TEXT SEGMENT
====================

Similarly there absolutely were diseases in the Native American populations that caused serious problems for the European colonists, and some were brought back to Europe and caused devastation there. Tuberculosis has been the most deadly infectious disease to humans pretty consistently for centuries, and it was introduced to Europe from North America. Syphilis is also a major infectious disease that was spread from North America to Europe by European colonists.

There were plenty of European colonies that suffered very high fatality rates due to diseases – some collapsing completely. There were just always more people from Europe willing to come over (or to be brought over by force).

Anonymous 0 Comments

The Americas didn’t have that many endemic infectious diseases. There just wasn’t the factors that led to their development, the Old World was full of dense cities, connected by long trade routes, the domestication of animals took a hold of the Old World and many infectious originally came from this relationship (zoonotic diseases), and there just were more people for diseases to thrive and adapt. Meanwhile the New World was fairly disconnected, animal husbandry was a lot less common than in the Old World and the population was much smaller. 

Syphilis is thought to have existed in pre-contact America. And there’s some studies that show tuberculosis was also present due to seal hunting. But overall, the conditions to develop infectious diseases capable of causing epidemics weren’t there.  

Anonymous 0 Comments

Europe attaches to Asian and Africa, and these three continents passed around a lot more communicable disease that the two America continents did. Keep in mind that the reason descendants of the three continents are immune to so much is because they are the descendants of those who survived long enough to have kids. That’s why Bubonic Plague is no longer a thing, we’re all immune to it.

Besides that, a whole lot of the tribes westerners encountered were very isolated, and isolation means you don’t pass around a lot of disease, so your offspring don’t inherit your immunity.

However (there is always a However), there is syphilis, which appears to have come to Europe by way of the Spanish who conquered the Aztecs. Old joke about Americans and Europeans (white) who go to Mexico and get diarrhea. They call it Montezuma’s Revenge. Well, the real revenge was syphilis. This disease was well established with the Aztecs, who were a very large tribe who conquered a lot of other tribes before the Spanish conquered them.

Anonymous 0 Comments

wasn’t the mid Atlantic area ( in US ) an endemic malarial swamp ?

Anonymous 0 Comments

There are a lot of theories here, several of which are sound.

Europe, Asia, and Africa simply had a lot more people, so more diseases. The people they did have, generally more cities with more density, and then vast trade networks that spread diseases around. The animals those people raised and interacted with tended to have more diseases that could jump to humans and were more serious (notably from cattle).

====================

PROVIDED MATERIAL
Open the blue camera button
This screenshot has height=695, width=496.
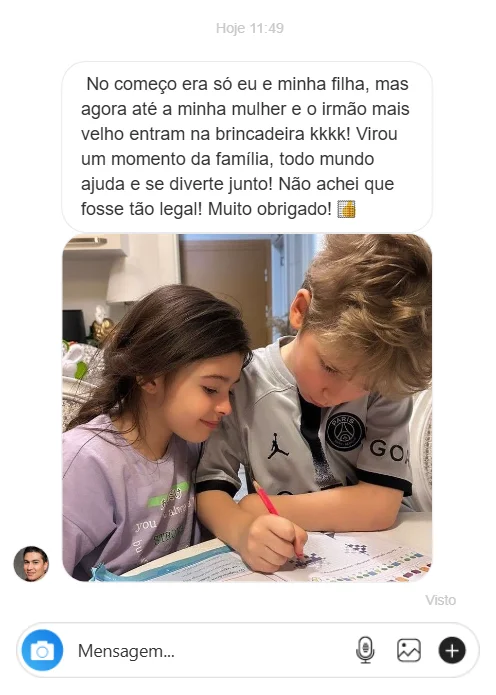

====================

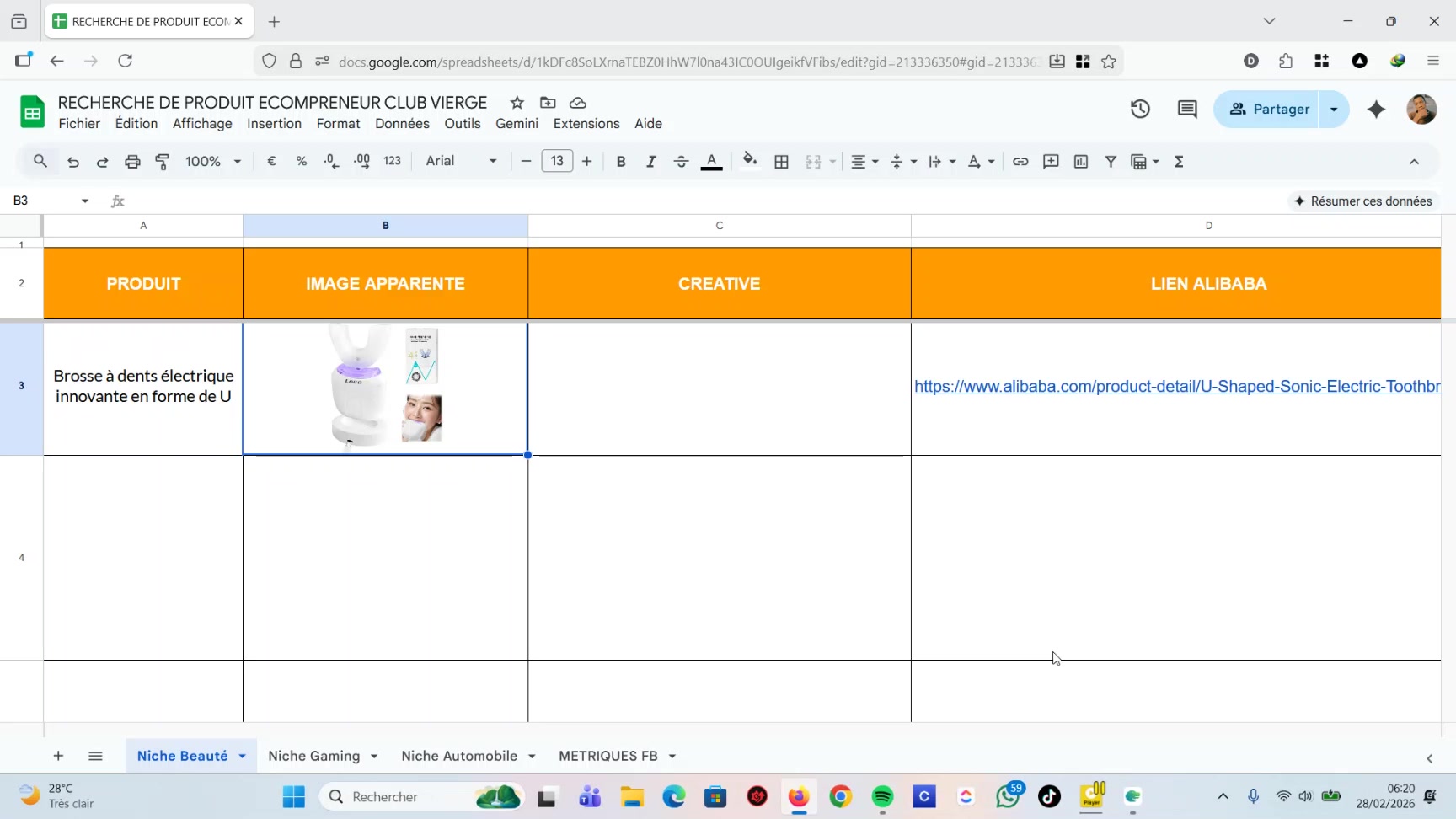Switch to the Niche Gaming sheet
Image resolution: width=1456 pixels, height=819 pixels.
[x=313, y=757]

====================

TASK INSTRUCTIONS
1 - Answer these questions from the text on diseases in the Americas:
(a) What name does the text give to diseases that originally came from humans' relationship with domesticated animals?
(b) What do visitors to Mexico who get diarrhea call it, according to the old joke?
(c) Which animals does the final paragraph single out as a notable source of serious diseases that could jump to humans?
2 - Condense the paragraph beginning "The Americas didn't have that many endemic infectious diseases" from the text on diseases in the Americas into a short bulleted list that keeps its main facts.

EXERCISE RESPONSES
1 -
(a) Zoonotic diseases.
(b) Montezuma's Revenge.
(c) Cattle.

2 -
- The Americas had few endemic infectious diseases because the conditions that produce them were missing.
- The Old World had dense cities linked by long trade routes.
- Animal domestication was widespread in the Old World, and many infectious diseases came from it (zoonotic diseases).
- The Old World had more people, giving diseases more room to thrive and adapt.
- The New World was fairly disconnected, practiced much less animal husbandry and had a much smaller population.